What the exercise asks: The data that follows should be copied out exactly.
[Start of section]
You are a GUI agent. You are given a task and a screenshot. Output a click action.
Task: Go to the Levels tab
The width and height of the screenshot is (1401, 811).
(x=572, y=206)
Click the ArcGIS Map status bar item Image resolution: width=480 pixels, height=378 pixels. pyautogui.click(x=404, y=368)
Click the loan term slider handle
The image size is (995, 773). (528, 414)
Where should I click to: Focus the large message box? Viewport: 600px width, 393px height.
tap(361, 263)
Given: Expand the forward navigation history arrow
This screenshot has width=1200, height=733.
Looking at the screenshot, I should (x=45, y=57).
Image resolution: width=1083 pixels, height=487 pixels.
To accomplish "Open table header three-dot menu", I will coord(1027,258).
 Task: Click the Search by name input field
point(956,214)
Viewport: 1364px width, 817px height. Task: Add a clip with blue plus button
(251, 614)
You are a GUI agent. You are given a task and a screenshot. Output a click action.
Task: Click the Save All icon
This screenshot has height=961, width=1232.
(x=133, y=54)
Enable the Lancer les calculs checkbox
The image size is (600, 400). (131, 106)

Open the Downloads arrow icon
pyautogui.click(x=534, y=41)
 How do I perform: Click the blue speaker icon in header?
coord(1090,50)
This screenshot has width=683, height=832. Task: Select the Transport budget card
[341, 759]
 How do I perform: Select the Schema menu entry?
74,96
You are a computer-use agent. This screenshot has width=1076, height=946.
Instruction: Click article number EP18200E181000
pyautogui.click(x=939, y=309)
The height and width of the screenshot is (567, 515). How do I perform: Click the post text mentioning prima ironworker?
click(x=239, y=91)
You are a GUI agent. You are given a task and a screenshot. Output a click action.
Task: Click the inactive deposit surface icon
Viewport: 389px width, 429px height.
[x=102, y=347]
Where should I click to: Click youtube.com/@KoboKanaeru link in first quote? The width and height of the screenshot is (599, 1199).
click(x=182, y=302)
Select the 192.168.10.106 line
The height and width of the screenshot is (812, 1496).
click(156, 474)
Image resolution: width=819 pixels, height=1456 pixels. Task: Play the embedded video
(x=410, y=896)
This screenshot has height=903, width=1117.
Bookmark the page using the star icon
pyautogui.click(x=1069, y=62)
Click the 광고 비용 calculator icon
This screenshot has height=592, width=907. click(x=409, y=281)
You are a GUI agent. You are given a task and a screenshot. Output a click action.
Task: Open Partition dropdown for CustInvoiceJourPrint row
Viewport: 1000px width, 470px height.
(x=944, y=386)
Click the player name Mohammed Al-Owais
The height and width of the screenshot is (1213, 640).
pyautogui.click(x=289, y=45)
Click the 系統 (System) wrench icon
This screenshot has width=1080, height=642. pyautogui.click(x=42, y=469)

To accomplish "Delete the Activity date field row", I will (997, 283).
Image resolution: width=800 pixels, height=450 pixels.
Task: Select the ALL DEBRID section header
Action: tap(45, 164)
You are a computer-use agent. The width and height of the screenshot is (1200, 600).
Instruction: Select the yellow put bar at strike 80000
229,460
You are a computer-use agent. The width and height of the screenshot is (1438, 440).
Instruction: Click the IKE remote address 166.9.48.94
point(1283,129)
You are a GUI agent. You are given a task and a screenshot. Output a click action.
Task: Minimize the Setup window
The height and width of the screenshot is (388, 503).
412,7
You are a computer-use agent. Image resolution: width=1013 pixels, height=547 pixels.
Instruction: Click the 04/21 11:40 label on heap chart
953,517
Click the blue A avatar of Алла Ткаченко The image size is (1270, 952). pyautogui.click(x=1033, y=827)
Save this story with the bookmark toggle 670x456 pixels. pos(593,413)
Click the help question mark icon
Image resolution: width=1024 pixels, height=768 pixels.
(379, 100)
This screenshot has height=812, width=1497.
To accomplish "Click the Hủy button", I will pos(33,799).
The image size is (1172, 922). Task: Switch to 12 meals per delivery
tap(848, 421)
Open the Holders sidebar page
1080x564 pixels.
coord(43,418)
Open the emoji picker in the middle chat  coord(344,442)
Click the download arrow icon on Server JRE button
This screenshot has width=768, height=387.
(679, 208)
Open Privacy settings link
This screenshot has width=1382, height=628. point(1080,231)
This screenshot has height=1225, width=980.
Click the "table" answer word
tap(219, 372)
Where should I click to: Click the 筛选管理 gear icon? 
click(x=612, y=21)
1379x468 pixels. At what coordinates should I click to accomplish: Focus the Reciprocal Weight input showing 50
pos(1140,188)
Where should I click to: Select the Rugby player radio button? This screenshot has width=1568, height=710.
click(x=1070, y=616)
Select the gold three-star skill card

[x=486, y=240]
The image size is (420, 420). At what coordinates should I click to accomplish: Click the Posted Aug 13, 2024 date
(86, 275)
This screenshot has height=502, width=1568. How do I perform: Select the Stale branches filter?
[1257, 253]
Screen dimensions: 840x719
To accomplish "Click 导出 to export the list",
[End of section]
Exercise result:
You are a GUI agent. You are given a task and a screenshot. Output a click action.
Task: Go to the Levels tab
The width and height of the screenshot is (1401, 811).
(x=572, y=206)
Click the ArcGIS Map status bar item Image resolution: width=480 pixels, height=378 pixels. pyautogui.click(x=404, y=368)
Click the loan term slider handle
The image size is (995, 773). (528, 414)
Where should I click to: Focus the large message box? Viewport: 600px width, 393px height.
tap(361, 263)
Given: Expand the forward navigation history arrow
This screenshot has width=1200, height=733.
Looking at the screenshot, I should (x=45, y=57).
Image resolution: width=1083 pixels, height=487 pixels.
To accomplish "Open table header three-dot menu", I will coord(1027,258).
 Task: Click the Search by name input field
point(956,214)
Viewport: 1364px width, 817px height. Task: Add a clip with blue plus button
(251, 614)
You are a GUI agent. You are given a task and a screenshot. Output a click action.
Task: Click the Save All icon
This screenshot has height=961, width=1232.
(x=133, y=54)
Enable the Lancer les calculs checkbox
The image size is (600, 400). (131, 106)

Open the Downloads arrow icon
pyautogui.click(x=534, y=41)
 How do I perform: Click the blue speaker icon in header?
coord(1090,50)
This screenshot has width=683, height=832. Task: Select the Transport budget card
[341, 759]
 How do I perform: Select the Schema menu entry?
74,96
You are a computer-use agent. This screenshot has width=1076, height=946.
Instruction: Click article number EP18200E181000
pyautogui.click(x=939, y=309)
The height and width of the screenshot is (567, 515). How do I perform: Click the post text mentioning prima ironworker?
click(x=239, y=91)
You are a GUI agent. You are given a task and a screenshot. Output a click action.
Task: Click the inactive deposit surface icon
Viewport: 389px width, 429px height.
[x=102, y=347]
Where should I click to: Click youtube.com/@KoboKanaeru link in first quote? The width and height of the screenshot is (599, 1199).
click(x=182, y=302)
Select the 192.168.10.106 line
The height and width of the screenshot is (812, 1496).
click(156, 474)
Image resolution: width=819 pixels, height=1456 pixels. Task: Play the embedded video
(x=410, y=896)
This screenshot has height=903, width=1117.
Bookmark the page using the star icon
pyautogui.click(x=1069, y=62)
Click the 광고 비용 calculator icon
This screenshot has height=592, width=907. click(x=409, y=281)
You are a GUI agent. You are given a task and a screenshot. Output a click action.
Task: Open Partition dropdown for CustInvoiceJourPrint row
Viewport: 1000px width, 470px height.
(x=944, y=386)
Click the player name Mohammed Al-Owais
The height and width of the screenshot is (1213, 640).
pyautogui.click(x=289, y=45)
Click the 系統 (System) wrench icon
This screenshot has width=1080, height=642. pyautogui.click(x=42, y=469)

To accomplish "Delete the Activity date field row", I will (997, 283).
Image resolution: width=800 pixels, height=450 pixels.
Task: Select the ALL DEBRID section header
Action: tap(45, 164)
You are a computer-use agent. The width and height of the screenshot is (1200, 600).
Instruction: Select the yellow put bar at strike 80000
229,460
You are a computer-use agent. The width and height of the screenshot is (1438, 440).
Instruction: Click the IKE remote address 166.9.48.94
point(1283,129)
You are a GUI agent. You are given a task and a screenshot. Output a click action.
Task: Minimize the Setup window
The height and width of the screenshot is (388, 503).
412,7
You are a computer-use agent. Image resolution: width=1013 pixels, height=547 pixels.
Instruction: Click the 04/21 11:40 label on heap chart
953,517
Click the blue A avatar of Алла Ткаченко The image size is (1270, 952). pyautogui.click(x=1033, y=827)
Save this story with the bookmark toggle 670x456 pixels. pos(593,413)
Click the help question mark icon
Image resolution: width=1024 pixels, height=768 pixels.
(379, 100)
This screenshot has height=812, width=1497.
To accomplish "Click the Hủy button", I will pos(33,799).
The image size is (1172, 922). Task: Switch to 12 meals per delivery
tap(848, 421)
Open the Holders sidebar page
1080x564 pixels.
coord(43,418)
Open the emoji picker in the middle chat  coord(344,442)
Click the download arrow icon on Server JRE button
This screenshot has width=768, height=387.
(679, 208)
Open Privacy settings link
This screenshot has width=1382, height=628. point(1080,231)
This screenshot has height=1225, width=980.
Click the "table" answer word
tap(219, 372)
Where should I click to: Click the 筛选管理 gear icon? 
click(x=612, y=21)
1379x468 pixels. At what coordinates should I click to accomplish: Focus the Reciprocal Weight input showing 50
pos(1140,188)
Where should I click to: Select the Rugby player radio button? This screenshot has width=1568, height=710.
click(x=1070, y=616)
Select the gold three-star skill card

[x=486, y=240]
The image size is (420, 420). At what coordinates should I click to accomplish: Click the Posted Aug 13, 2024 date
(86, 275)
This screenshot has height=502, width=1568. How do I perform: Select the Stale branches filter?
[1257, 253]
Screen dimensions: 840x719
To accomplish "Click 导出 to export the list",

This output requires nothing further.